Fast forward to the summer of 1996. DiRisio’s MS had flared up and she wasn’t feeling well, but what she most remembers from that summer was not physical pain. Rather, she felt a pang of longing as she watched riders from the United States take the team silver medal in the show-jumping competition at the Summer Olympics in Atlanta.
"I thought, ‘I miss it so much,’" recalled DiRisio, a member of St. Patrick Parish in Victor.
She hadn’t ridden in years, but that summer she realized she wasn’t sure how many more years she would be physically capable of horseback riding. She didn’t want that window of opportunity to close before she found her way back to what used to be her favorite hobby.
"I don’t want to be living with all those regrets," DiRisio explained.
She soon began horseback riding again, although the experience was a bit different than it had been when she was younger.
"When you’re a kid you’re fearless and nothing bothers you," she said. "Now that I’m an adult, I don’t bounce like I did when I was a little kid. And now I had MS, so everything was kind of an unknown."
Multiple sclerosis is a chronic disease that attacks the brain, spinal cord and optic nerves, according to the National Multiple Sclerosis Society. It is believed to be an autoimmune disease, and the symptoms — as well as their progression and severity — are unpredictable and vary from person to person. Common symptoms include numbness, paralysis or loss of vision.
Fatigue and weakness are the symptoms DiRisio most commonly feels. She knows certain triggers, such as stress and heat, will exacerbate her symptoms.
"In the summer it definitely has an impact on me. I tire pretty easily. I have to be pretty cognizant of my body and what it’s telling me," she said.
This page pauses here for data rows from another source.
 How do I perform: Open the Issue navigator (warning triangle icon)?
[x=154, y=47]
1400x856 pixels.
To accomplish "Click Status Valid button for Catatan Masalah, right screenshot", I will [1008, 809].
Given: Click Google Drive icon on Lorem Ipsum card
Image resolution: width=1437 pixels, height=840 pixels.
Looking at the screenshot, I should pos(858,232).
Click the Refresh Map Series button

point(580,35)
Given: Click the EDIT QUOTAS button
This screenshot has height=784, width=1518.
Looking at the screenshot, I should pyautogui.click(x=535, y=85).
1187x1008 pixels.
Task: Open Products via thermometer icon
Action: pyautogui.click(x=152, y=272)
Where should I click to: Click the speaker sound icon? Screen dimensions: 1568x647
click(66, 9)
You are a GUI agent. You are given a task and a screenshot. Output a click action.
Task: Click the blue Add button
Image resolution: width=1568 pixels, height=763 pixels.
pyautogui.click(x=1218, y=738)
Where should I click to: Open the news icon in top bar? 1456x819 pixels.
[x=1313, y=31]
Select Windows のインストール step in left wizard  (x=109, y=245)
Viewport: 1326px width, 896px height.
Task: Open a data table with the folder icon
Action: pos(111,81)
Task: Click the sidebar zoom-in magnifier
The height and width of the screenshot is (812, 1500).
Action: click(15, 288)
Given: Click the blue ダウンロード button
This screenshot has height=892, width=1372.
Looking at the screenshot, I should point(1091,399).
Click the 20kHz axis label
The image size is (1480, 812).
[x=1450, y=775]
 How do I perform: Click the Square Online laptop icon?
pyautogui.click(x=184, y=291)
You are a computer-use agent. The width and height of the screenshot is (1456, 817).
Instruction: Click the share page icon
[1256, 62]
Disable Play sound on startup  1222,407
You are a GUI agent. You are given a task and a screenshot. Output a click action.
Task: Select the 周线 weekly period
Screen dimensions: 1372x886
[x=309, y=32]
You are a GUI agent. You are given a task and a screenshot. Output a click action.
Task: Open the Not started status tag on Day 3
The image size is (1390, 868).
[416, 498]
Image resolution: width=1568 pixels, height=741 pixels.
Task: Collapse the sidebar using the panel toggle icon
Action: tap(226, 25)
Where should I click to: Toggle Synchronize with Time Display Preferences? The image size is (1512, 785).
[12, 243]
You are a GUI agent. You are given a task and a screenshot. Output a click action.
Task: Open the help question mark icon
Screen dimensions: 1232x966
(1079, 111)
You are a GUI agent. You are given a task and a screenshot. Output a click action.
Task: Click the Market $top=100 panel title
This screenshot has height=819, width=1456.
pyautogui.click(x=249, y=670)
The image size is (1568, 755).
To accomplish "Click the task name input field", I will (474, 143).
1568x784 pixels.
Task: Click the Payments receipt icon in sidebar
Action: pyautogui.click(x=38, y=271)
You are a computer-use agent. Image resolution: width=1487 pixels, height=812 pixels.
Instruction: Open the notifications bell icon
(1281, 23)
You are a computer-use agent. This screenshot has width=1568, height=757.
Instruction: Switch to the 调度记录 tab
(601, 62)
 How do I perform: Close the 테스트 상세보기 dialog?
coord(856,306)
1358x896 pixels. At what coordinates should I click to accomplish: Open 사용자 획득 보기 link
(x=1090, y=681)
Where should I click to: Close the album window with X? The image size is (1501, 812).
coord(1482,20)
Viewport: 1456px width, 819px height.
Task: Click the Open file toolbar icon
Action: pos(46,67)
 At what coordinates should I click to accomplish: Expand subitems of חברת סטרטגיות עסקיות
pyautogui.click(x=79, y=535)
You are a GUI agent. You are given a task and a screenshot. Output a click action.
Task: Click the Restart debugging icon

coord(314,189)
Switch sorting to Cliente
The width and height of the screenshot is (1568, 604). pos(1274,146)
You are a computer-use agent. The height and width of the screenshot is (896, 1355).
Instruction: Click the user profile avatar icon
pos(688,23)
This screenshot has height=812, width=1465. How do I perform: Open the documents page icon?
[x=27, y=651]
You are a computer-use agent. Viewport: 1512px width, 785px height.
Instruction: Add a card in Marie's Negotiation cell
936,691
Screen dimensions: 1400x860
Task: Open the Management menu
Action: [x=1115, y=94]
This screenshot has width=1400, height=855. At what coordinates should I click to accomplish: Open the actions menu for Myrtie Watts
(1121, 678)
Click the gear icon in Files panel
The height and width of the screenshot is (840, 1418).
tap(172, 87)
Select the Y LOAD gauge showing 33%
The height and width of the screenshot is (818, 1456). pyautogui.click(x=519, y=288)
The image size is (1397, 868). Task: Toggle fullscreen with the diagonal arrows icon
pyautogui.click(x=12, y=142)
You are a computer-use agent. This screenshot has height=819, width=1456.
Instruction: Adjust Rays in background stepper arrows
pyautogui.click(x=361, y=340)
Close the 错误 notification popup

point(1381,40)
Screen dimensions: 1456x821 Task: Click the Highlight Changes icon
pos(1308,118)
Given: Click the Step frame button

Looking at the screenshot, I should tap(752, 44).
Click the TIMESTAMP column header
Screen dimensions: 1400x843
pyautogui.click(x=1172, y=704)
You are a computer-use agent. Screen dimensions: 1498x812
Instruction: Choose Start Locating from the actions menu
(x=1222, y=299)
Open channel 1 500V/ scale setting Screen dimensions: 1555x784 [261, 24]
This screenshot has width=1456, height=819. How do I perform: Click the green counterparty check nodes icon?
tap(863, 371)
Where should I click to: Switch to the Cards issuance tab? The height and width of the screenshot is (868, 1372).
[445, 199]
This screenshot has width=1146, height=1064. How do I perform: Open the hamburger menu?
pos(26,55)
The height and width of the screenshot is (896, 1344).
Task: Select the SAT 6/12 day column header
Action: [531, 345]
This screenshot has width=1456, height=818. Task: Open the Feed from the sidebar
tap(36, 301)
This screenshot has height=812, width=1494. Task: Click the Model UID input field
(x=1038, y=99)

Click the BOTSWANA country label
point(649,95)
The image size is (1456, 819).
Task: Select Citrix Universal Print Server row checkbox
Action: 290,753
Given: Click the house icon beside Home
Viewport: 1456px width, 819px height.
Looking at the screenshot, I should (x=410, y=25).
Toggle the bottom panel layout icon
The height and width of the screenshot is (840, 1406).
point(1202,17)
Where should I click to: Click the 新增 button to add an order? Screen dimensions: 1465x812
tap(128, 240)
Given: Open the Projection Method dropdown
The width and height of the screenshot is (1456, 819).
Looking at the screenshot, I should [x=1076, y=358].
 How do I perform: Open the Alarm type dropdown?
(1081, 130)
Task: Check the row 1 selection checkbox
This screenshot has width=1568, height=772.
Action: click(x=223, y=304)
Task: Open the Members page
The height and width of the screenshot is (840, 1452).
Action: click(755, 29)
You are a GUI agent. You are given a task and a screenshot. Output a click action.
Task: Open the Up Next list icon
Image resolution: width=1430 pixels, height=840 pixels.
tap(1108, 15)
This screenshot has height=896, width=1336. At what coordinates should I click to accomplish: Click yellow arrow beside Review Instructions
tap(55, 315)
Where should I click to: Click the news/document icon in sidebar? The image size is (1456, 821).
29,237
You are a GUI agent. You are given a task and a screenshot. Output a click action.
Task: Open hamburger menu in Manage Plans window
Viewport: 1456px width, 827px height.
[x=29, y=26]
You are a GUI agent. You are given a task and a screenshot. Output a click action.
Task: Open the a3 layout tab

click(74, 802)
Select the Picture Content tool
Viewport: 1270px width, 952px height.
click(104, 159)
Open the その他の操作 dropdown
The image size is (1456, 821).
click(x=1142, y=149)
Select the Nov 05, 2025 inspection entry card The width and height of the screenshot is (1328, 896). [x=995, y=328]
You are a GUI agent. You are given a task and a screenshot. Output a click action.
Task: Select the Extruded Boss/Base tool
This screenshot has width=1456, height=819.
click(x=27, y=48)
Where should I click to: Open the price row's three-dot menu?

Although horseback riding is a bit more difficult now than it was in her childhood years, DiRisio said riding actually has helped her become more in tune with her body.
"You become a lot more aware of your body and how things are reacting when you’re up on a horse," DiRisio said.
It’s now been more than 15 years since DiRisio took up riding again, and she and her American quarter horse, Willy, frequently may be found jumping fences or completing sequences of dressage movements at Maple Creek Farm in Victor. DiRisio now also gives riding lessons. Her students typically are children, but she’s currently working with another woman who also has been diagnosed with MS. The two women met in the waiting room at a doctor’s office, and upon learning of DiRisio’s involvement with horses, the other woman said she’d always wanted to ride.
Eventually this woman came to the realization — as DiRisio had done several years before — that, "It’s now or never," DiRisio said, noting that riding has helped her student cope with her MS symptoms.
"I’ve been working with her and she’s just said she can already see the difference," she added.
Horseback riding is not the only thing that’s helped DiRisio gain control of her life, however. She also credits Tysabri, a medication she recently began taking, as well as the loving support of her husband, Louis, and son, Matthew. Her Catholic faith also has played a strong role, she said.
"It’s something that’s always there that I can turn to. With the unpredictability of MS, my faith certainly is there as part of what I have that at least I know is behind me, supporting me, along with my family," she said.
DiRisio also helped organize a June 26 horse show at Stoney Creek Stables, located at 6253 Brownsville Road in Farmington. A portion of the proceeds from the show were to be donated to the National Multiple Sclerosis Society. She hoped the show would not only raise money for MS research, but also raise awareness about the disease and the capabilities of the people who suffer from it.
"We can still do things and we are still ourselves," she said.
DiRisio hopes that by sharing her own story, other people with MS will be inspired to take control of their lives instead of letting the disease dictate their lives.
"That’s definitely my focus, on the decision of kind of choosing your own path," she said. "Are you just going to sit back and take it, or just keep going with whatever life throws at you and make the best of it?"